DESCRIPTION OF THE TASK
Copy every one of the dataset rows below word for word, leaving out the pictures.

Dataset rows:
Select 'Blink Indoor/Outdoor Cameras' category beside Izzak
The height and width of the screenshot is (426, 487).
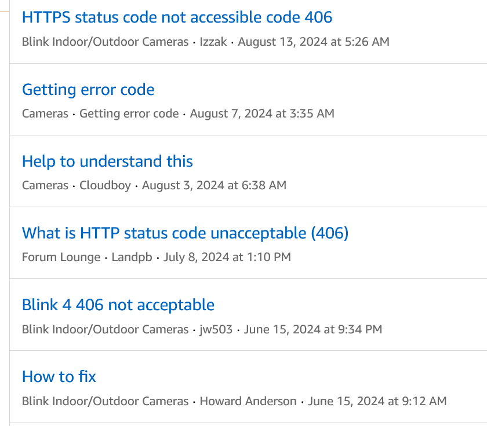tap(105, 42)
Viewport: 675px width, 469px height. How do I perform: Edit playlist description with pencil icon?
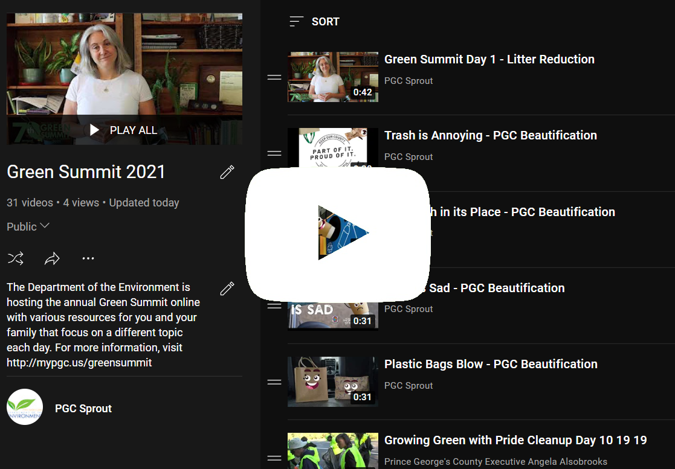(227, 289)
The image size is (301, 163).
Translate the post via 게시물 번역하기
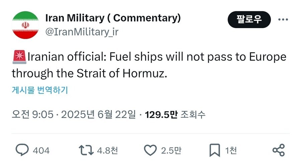pyautogui.click(x=40, y=90)
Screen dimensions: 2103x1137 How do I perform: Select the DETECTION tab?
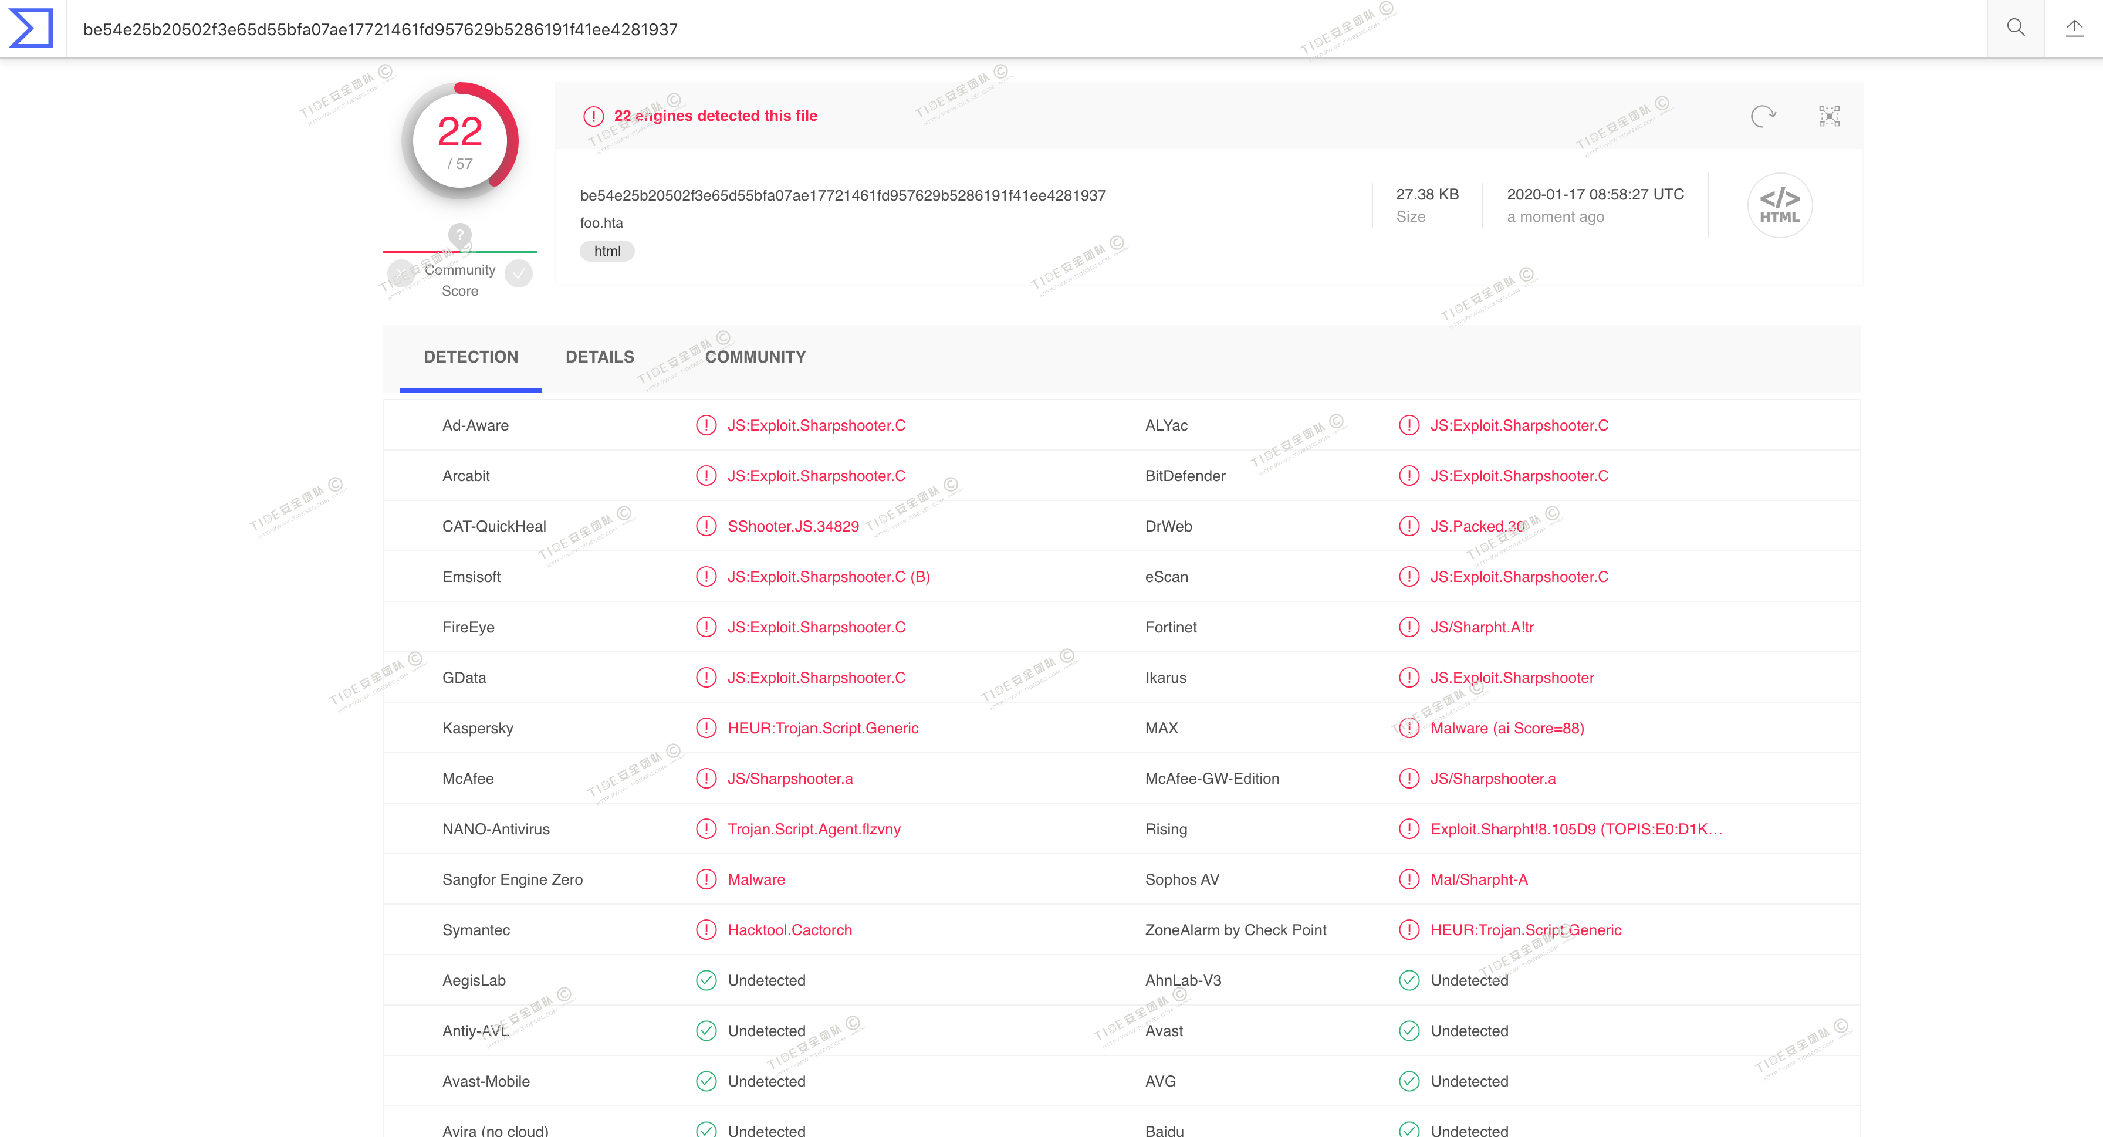(470, 357)
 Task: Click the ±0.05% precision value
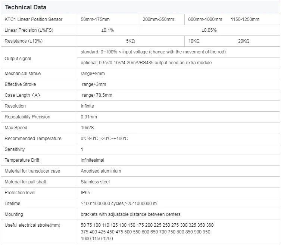coord(209,30)
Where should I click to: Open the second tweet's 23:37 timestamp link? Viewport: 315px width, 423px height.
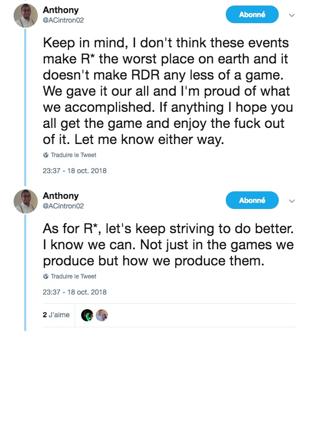(75, 292)
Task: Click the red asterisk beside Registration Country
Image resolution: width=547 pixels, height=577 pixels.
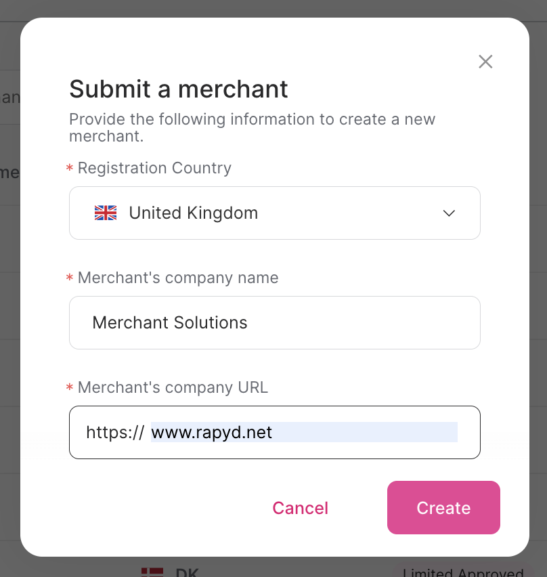Action: tap(69, 168)
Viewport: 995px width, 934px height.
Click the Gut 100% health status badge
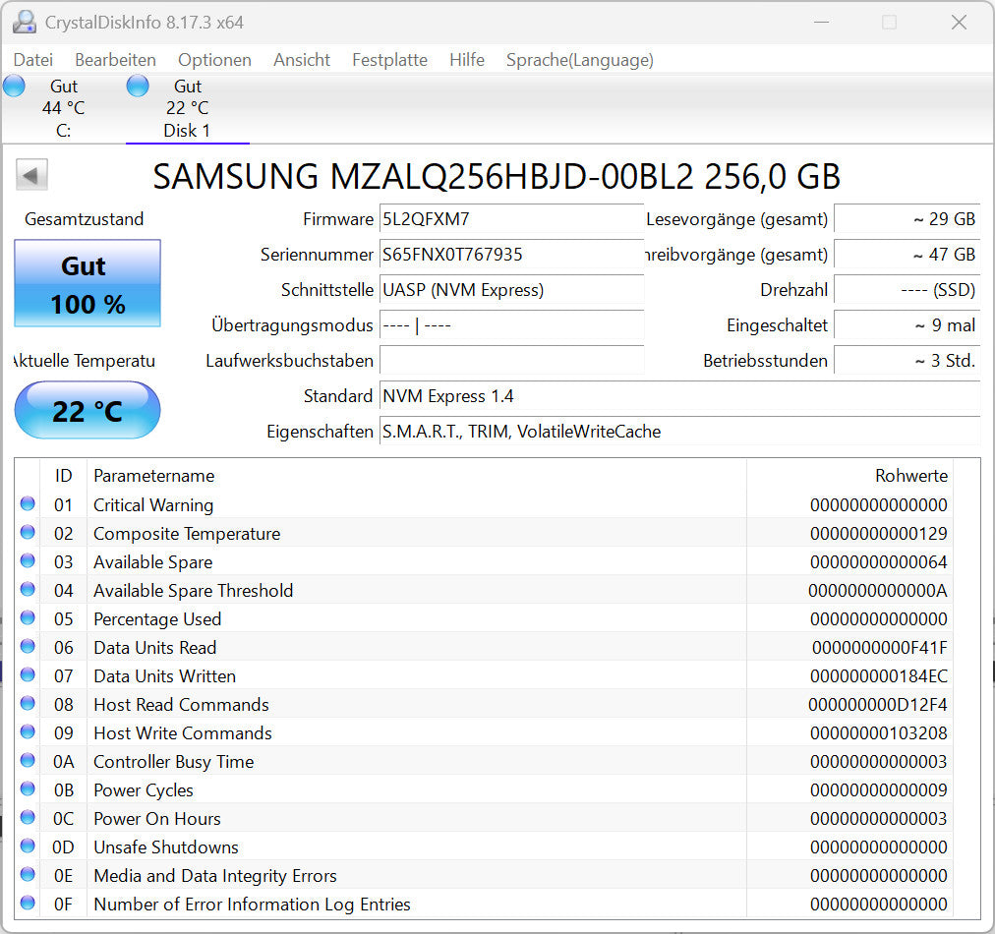[87, 284]
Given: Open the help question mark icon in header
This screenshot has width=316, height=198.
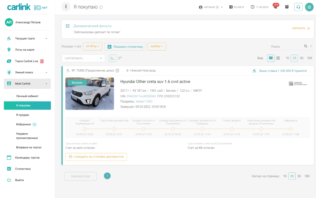Looking at the screenshot, I should tap(287, 7).
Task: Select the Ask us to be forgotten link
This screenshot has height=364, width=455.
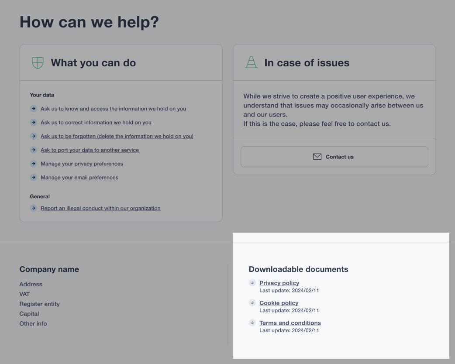Action: click(117, 136)
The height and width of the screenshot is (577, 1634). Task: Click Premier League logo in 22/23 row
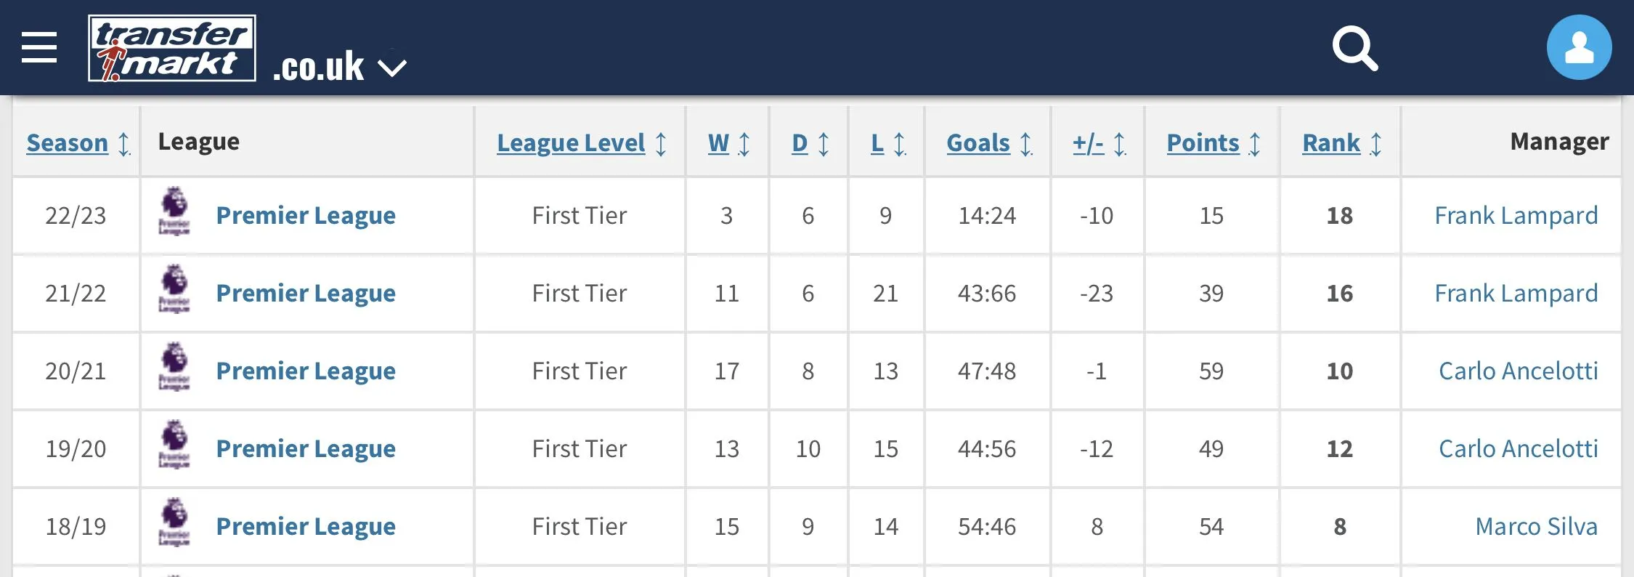pos(174,211)
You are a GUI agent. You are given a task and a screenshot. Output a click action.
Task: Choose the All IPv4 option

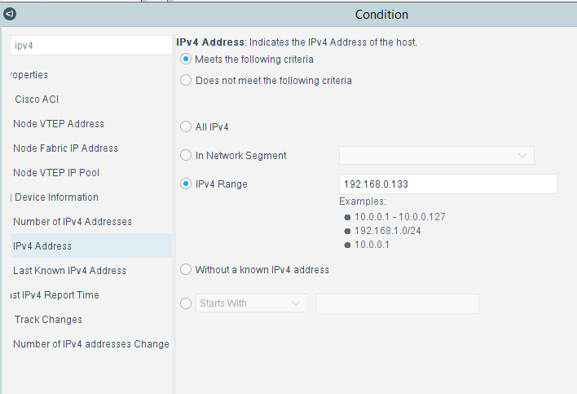click(186, 126)
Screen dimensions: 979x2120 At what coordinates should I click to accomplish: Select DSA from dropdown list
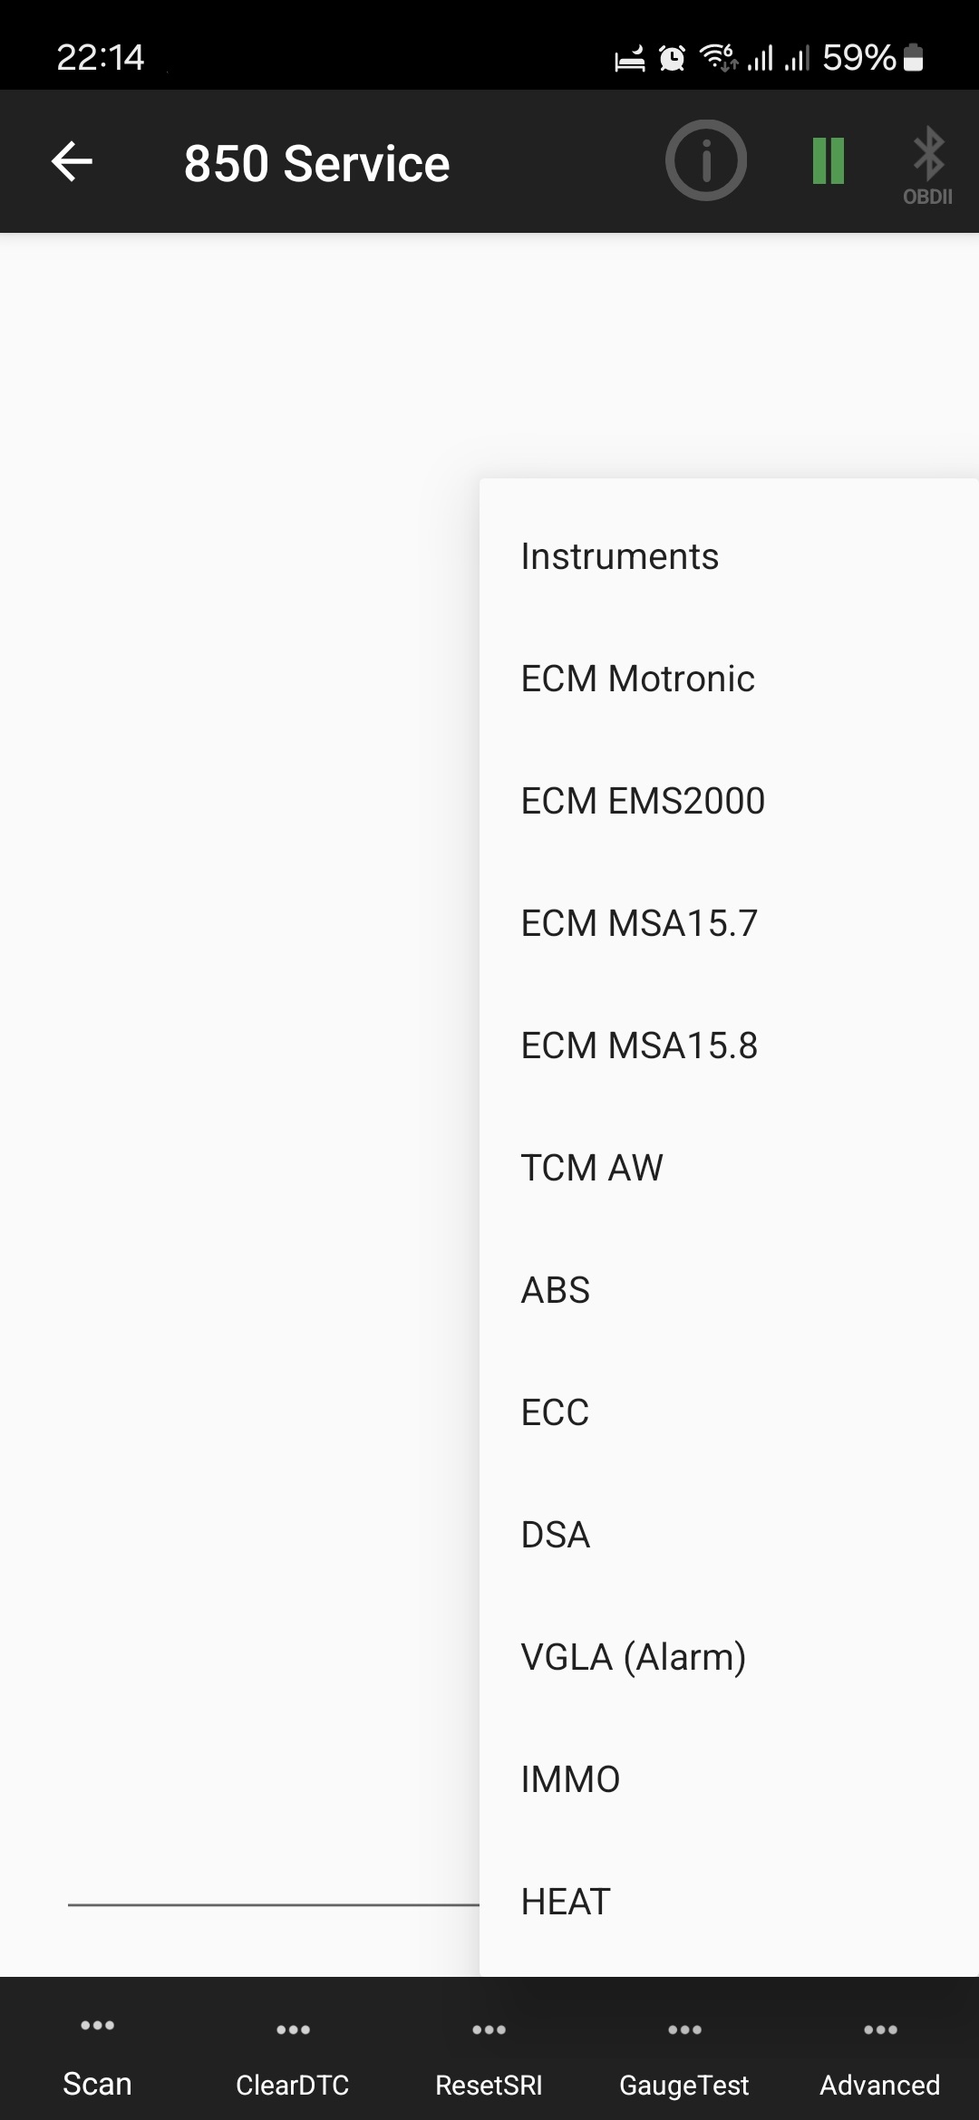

RESPONSE TO THIS EXERCISE
Select 'Blink Indoor/Outdoor Cameras' category beside Izzak
The height and width of the screenshot is (426, 487).
tap(105, 42)
Viewport: 675px width, 469px height. How do I perform: Edit playlist description with pencil icon?
(227, 289)
The image size is (301, 163).
Translate the post via 게시물 번역하기
pyautogui.click(x=40, y=90)
Screen dimensions: 2103x1137 How do I perform: Select the DETECTION tab?
(470, 357)
 Task: Click the ±0.05% precision value
coord(209,30)
Where should I click to: Open the second tweet's 23:37 timestamp link? Viewport: 315px width, 423px height.
(75, 292)
Task: Click the red asterisk beside Registration Country
Image resolution: width=547 pixels, height=577 pixels.
Action: tap(69, 168)
Viewport: 995px width, 934px height.
Click the Gut 100% health status badge
[87, 284]
Given: Open the help question mark icon in header
This screenshot has width=316, height=198.
Looking at the screenshot, I should tap(287, 7).
Task: Select the Ask us to be forgotten link
This screenshot has height=364, width=455.
Action: click(117, 136)
The height and width of the screenshot is (577, 1634). Task: Click Premier League logo in 22/23 row
pos(174,211)
You are a GUI agent. You are given a task and a screenshot. Output a click action.
Task: Choose the All IPv4 option

click(186, 126)
Screen dimensions: 979x2120 At what coordinates should I click to accomplish: Select DSA from dropdown list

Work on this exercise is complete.